帝都大学で求められる7科目をも超える、全8科目に挑戦して、リスニング50点分を含む、1050点満点を達成した生徒がいるのだ。
第一の衝撃を受けた受験業界は、全国トップクラスの有名校や、自分たちの予備校に通っている受験生の自己採点報告を徹底的にかき集めた。
そもそも有名校の生徒は5教科7科目に絞っている生徒が多く、5教科8科目を受験した生徒はわずかであったが、その中にも最高点にマッチするデータが発見されなかったことで、彼らは、第二の衝撃を受けた。
予備校にも通わず、全国トップクラスの有名国立や私立の出身でもない誰か、とんでもないダークホースが現れたことを知ったからである。

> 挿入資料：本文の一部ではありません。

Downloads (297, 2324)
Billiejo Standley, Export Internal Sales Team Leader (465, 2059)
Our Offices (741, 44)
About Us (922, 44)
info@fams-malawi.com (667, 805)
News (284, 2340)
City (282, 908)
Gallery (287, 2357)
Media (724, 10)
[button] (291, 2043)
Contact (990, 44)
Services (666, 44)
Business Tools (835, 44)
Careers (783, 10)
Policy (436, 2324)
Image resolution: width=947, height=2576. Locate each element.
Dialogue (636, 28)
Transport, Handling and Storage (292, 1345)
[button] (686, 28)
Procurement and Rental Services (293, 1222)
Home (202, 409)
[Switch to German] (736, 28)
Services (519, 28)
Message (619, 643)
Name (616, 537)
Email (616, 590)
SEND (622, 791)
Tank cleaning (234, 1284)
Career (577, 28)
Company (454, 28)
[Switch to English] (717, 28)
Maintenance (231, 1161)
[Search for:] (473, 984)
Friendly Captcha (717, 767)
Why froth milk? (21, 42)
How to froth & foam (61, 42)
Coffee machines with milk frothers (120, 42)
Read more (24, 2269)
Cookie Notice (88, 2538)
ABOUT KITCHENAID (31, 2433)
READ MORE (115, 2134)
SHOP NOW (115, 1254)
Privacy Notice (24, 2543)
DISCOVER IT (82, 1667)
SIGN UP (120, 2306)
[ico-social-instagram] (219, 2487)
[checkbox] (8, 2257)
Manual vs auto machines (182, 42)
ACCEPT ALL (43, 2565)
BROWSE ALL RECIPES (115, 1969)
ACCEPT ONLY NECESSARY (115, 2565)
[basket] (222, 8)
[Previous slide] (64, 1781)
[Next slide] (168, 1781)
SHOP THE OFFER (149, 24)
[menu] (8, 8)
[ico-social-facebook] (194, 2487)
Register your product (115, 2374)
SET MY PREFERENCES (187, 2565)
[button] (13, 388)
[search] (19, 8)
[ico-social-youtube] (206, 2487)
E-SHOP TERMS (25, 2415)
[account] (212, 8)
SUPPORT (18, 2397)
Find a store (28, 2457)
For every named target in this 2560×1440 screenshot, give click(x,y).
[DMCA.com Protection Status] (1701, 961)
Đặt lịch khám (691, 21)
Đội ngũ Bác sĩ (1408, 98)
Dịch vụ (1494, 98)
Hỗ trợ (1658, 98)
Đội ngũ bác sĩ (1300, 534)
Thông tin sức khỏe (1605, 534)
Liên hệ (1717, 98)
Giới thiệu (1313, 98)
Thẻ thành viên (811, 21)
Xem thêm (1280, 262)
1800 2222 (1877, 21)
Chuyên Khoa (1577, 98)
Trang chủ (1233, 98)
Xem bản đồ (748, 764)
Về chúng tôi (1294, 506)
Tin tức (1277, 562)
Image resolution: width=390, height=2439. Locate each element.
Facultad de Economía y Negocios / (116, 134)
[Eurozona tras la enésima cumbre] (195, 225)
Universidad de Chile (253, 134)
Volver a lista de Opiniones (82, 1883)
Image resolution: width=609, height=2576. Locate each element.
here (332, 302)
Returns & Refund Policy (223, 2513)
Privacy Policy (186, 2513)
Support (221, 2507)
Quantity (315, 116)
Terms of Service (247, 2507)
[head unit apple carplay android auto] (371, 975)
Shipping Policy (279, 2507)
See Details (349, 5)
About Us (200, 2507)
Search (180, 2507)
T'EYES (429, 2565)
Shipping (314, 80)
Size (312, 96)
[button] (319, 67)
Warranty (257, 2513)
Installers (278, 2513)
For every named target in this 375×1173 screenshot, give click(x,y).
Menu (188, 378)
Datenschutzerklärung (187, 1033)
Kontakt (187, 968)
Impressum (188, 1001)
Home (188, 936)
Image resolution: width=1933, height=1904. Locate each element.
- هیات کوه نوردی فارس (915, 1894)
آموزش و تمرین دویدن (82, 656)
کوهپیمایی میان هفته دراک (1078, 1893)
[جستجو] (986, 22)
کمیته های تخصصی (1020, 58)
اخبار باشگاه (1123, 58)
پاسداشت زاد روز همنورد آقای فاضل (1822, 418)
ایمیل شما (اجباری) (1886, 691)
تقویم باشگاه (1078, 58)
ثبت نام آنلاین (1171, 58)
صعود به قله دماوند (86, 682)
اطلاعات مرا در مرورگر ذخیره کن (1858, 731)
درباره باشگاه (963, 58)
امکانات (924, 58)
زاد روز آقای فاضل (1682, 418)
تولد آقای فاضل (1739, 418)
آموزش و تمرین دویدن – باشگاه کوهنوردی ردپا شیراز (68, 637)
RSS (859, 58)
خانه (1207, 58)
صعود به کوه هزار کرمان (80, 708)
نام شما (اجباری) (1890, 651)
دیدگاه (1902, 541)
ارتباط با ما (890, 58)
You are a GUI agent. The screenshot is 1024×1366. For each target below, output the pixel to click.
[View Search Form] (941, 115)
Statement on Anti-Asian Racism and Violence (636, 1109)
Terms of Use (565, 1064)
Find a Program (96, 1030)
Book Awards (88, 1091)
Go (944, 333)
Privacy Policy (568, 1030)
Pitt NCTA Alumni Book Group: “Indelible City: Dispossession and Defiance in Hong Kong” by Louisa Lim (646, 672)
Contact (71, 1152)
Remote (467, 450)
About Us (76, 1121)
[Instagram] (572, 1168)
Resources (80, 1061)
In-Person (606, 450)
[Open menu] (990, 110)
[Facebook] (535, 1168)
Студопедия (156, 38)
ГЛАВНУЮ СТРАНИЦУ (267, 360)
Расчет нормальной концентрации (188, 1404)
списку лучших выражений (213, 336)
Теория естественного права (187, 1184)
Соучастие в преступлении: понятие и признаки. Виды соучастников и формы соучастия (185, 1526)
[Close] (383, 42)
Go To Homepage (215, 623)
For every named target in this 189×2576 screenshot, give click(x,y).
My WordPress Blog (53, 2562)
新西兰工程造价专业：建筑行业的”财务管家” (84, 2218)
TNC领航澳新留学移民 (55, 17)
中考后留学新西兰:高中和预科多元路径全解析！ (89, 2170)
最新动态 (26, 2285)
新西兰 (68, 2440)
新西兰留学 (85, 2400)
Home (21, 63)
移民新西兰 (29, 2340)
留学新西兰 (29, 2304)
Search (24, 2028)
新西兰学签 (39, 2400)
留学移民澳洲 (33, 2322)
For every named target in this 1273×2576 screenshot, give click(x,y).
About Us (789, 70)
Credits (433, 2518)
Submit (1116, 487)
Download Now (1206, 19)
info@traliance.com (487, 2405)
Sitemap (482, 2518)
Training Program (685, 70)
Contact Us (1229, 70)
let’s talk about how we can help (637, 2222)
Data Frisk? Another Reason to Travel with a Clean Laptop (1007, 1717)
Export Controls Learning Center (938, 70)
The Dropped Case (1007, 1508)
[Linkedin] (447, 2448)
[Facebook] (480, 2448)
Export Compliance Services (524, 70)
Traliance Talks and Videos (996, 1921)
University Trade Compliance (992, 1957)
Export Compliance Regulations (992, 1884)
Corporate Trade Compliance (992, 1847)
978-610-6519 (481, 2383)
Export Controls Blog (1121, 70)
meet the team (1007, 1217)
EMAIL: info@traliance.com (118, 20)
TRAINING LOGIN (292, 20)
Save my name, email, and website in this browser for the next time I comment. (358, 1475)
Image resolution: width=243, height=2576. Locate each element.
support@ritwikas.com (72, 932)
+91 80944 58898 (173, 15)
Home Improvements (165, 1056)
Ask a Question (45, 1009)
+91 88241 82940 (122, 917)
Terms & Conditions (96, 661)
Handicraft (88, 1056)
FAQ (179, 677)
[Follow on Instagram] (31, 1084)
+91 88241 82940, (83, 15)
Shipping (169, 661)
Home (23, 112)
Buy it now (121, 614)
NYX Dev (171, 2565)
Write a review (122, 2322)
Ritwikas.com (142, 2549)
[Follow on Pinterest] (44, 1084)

とはいえ、伝統的に帝都大学すら求めない5教科8科目を敢えて受けさせ、かつ自己採点のデータをどこにも出さないような学校で、かつそれなりの進学校である学校は限られているので、関係者は、おおよその目星を付けられる。
「緑ヶ丘高校か、大和第一高校か、あるいは…」
いずれにせよ、地方ではトップクラスでも、全国では名も知られていない学校から入ってきたことは、間違いなさそうであった。